=== Source records ===
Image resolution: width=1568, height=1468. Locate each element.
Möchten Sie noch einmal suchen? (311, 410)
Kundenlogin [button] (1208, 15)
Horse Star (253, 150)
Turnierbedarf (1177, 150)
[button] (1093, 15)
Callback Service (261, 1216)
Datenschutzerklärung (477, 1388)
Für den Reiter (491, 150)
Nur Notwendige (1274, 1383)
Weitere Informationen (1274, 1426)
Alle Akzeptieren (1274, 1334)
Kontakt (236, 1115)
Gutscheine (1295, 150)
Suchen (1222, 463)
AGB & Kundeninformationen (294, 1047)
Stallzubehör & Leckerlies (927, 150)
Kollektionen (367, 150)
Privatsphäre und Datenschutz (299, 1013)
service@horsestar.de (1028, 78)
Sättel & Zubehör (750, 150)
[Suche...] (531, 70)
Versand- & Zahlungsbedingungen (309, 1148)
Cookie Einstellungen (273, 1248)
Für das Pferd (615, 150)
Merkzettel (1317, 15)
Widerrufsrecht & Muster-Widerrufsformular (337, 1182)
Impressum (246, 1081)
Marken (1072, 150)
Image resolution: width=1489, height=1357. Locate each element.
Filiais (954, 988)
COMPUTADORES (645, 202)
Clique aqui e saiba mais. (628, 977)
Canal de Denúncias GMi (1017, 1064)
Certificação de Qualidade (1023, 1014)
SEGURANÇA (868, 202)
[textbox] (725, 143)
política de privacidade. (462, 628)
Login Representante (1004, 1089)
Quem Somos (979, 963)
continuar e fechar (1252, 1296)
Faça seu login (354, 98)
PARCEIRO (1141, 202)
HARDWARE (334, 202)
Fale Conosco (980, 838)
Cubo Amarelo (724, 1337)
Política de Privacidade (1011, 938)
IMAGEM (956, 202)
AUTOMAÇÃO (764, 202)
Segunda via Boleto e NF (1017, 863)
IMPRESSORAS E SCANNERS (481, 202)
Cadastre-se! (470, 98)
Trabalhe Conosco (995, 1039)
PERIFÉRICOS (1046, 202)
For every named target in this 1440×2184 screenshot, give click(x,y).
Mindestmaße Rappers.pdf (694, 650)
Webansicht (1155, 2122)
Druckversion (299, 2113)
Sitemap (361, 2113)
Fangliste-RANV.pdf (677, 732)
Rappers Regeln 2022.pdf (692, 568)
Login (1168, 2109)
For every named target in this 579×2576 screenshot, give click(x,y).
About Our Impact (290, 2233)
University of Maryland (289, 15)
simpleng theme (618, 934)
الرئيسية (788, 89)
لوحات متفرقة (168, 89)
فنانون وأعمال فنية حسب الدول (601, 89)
===
Write out every line of the items above word for word.

Task output:
Image resolution: width=1568, height=1468. Locate each element.
Möchten Sie noch einmal suchen? (311, 410)
Kundenlogin [button] (1208, 15)
Horse Star (253, 150)
Turnierbedarf (1177, 150)
[button] (1093, 15)
Callback Service (261, 1216)
Datenschutzerklärung (477, 1388)
Für den Reiter (491, 150)
Nur Notwendige (1274, 1383)
Weitere Informationen (1274, 1426)
Alle Akzeptieren (1274, 1334)
Kontakt (236, 1115)
Gutscheine (1295, 150)
Suchen (1222, 463)
AGB & Kundeninformationen (294, 1047)
Stallzubehör & Leckerlies (927, 150)
Kollektionen (367, 150)
Privatsphäre und Datenschutz (299, 1013)
service@horsestar.de (1028, 78)
Sättel & Zubehör (750, 150)
[Suche...] (531, 70)
Versand- & Zahlungsbedingungen (309, 1148)
Cookie Einstellungen (273, 1248)
Für das Pferd (615, 150)
Merkzettel (1317, 15)
Widerrufsrecht & Muster-Widerrufsformular (337, 1182)
Impressum (246, 1081)
Marken (1072, 150)
Image resolution: width=1489, height=1357. Locate each element.
Filiais (954, 988)
COMPUTADORES (645, 202)
Clique aqui e saiba mais. (628, 977)
Canal de Denúncias GMi (1017, 1064)
Certificação de Qualidade (1023, 1014)
SEGURANÇA (868, 202)
[textbox] (725, 143)
política de privacidade. (462, 628)
Login Representante (1004, 1089)
Quem Somos (979, 963)
continuar e fechar (1252, 1296)
Faça seu login (354, 98)
PARCEIRO (1141, 202)
HARDWARE (334, 202)
Fale Conosco (980, 838)
Cubo Amarelo (724, 1337)
Política de Privacidade (1011, 938)
IMAGEM (956, 202)
AUTOMAÇÃO (764, 202)
Segunda via Boleto e NF (1017, 863)
IMPRESSORAS E SCANNERS (481, 202)
Cadastre-se! (470, 98)
Trabalhe Conosco (995, 1039)
PERIFÉRICOS (1046, 202)
For every named target in this 1440×2184 screenshot, give click(x,y).
Mindestmaße Rappers.pdf (694, 650)
Webansicht (1155, 2122)
Druckversion (299, 2113)
Sitemap (361, 2113)
Fangliste-RANV.pdf (677, 732)
Rappers Regeln 2022.pdf (692, 568)
Login (1168, 2109)
For every named target in this 579×2576 screenshot, give click(x,y).
About Our Impact (290, 2233)
University of Maryland (289, 15)
simpleng theme (618, 934)
الرئيسية (788, 89)
لوحات متفرقة (168, 89)
فنانون وأعمال فنية حسب الدول (601, 89)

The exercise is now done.